Peningkatan kompetensi dokter tersebut tidak sebatas kemampuan yang berkaitan dengan bidang medis. Tetapi juga berkaitan dengan penguasaan teknologi kesehatan.
Daeng mengatakan penggunaan teknologi kedokteran yang canggih di Indonesia sifatnya masih terbatas. Hanya rumah sakit-rumah sakit tertentu yang bisa melengkapi fasilitasnya dengan peralatan kedokteran yang high technology dengan alasan harga mahal dan pajak yang dikenakan juga mahal.
Itu sebabnya sulit bagi dokter Indonesia untuk belajar menguasai teknoogi kedokteran yang canggih karena kondisi lapangan kurang menunjang. Berbeda dengan dokter-dokter dari negara-negara Malaysia, Singapura, Jepang bahkan India. Mereka dibekali dengan ketrampilan penguasaan high technology sehingga lebih siap untuk menghadapi era pasar bebas.
“Di sejumlah Negara, penggunaan teknologi kedokteran yang super canggih telah berhasil menarik pasien dari berbagai Negara untuk berobat ke Negara tersebut.
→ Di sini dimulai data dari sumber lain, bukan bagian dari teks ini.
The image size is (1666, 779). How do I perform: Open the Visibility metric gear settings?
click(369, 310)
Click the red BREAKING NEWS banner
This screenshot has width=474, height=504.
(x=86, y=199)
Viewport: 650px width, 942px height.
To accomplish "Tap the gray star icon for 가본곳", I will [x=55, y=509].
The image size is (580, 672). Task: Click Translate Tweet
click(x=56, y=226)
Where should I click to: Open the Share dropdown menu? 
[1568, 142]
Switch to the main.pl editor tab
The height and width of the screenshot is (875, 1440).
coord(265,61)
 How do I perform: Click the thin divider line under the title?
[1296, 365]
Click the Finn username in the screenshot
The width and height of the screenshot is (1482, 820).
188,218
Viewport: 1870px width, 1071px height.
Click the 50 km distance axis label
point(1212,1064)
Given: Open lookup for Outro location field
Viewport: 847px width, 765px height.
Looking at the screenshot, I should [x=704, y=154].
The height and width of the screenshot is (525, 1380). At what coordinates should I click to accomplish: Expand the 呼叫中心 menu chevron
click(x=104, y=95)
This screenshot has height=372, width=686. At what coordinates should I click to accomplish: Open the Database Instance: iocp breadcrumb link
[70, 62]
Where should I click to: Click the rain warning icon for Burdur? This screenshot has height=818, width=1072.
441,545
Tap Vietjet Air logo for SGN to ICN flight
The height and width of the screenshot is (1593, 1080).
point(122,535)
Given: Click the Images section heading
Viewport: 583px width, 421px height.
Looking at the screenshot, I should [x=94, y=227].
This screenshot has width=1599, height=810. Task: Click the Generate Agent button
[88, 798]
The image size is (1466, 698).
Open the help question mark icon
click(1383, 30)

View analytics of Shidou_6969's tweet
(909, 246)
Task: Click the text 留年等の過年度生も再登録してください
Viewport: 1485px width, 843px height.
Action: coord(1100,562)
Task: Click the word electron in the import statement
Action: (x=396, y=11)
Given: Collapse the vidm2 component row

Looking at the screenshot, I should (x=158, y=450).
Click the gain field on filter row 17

Ambil contoh Malaysia dan Singapura, dimana saat ini banyak warga Indonesia yang memilih berobat di dua Negara tersebut meski kompetensi dokternya tidak jauh berbeda dengan dokter-dokter di Indonesia,” tukas Daeng.
Sementara itu Kepala BPPSDM Kemenkes Usman Soemantri mengatakan regulasi sektor kesehatan terkait era pasar bebas memungkinkan dokter asing, dan jasa layanan kesehatan asing bisa beroperasi di Indonesia. Pun sebaliknya, dokter-dokter Indonesia bisa bekerja atau membuka jasa layanan kesehatan di Negara lain.
“Itu sebabnya meningkatkan kompetensi dokter sesuai dengan standar yang berlaku baik regional maupun global sangat penting. Dengan cara demikian dokter-dokter di Indonesia bisa bersaing dengan dokter asing,” kata Usman.
Pemerintah sendiri lanjut Usman sudah membuka berbagai program untuk meningkatkan kompetensi dokter seperti program fellowship, beasiswa, internship dan lainnya. Program tersebut dinilai telah mampu menambah jumlah dokter spesialis dan dokter umum yang memiliki kompetensi sesuai standar nasional.
Seminar nasional tersebut melibatkan sekitar 168 peserta yang berasal dari berbagai instansi/kementerian dan organisasi profesi seperti IDI, kemenkes, Kemenaker, Kemendag, rumah sakit, universitas dan lainnya. Tujuannya mencari solusi bagi sektor kesehatan terkait kesiapan menghadapi era pasar bebas Asean.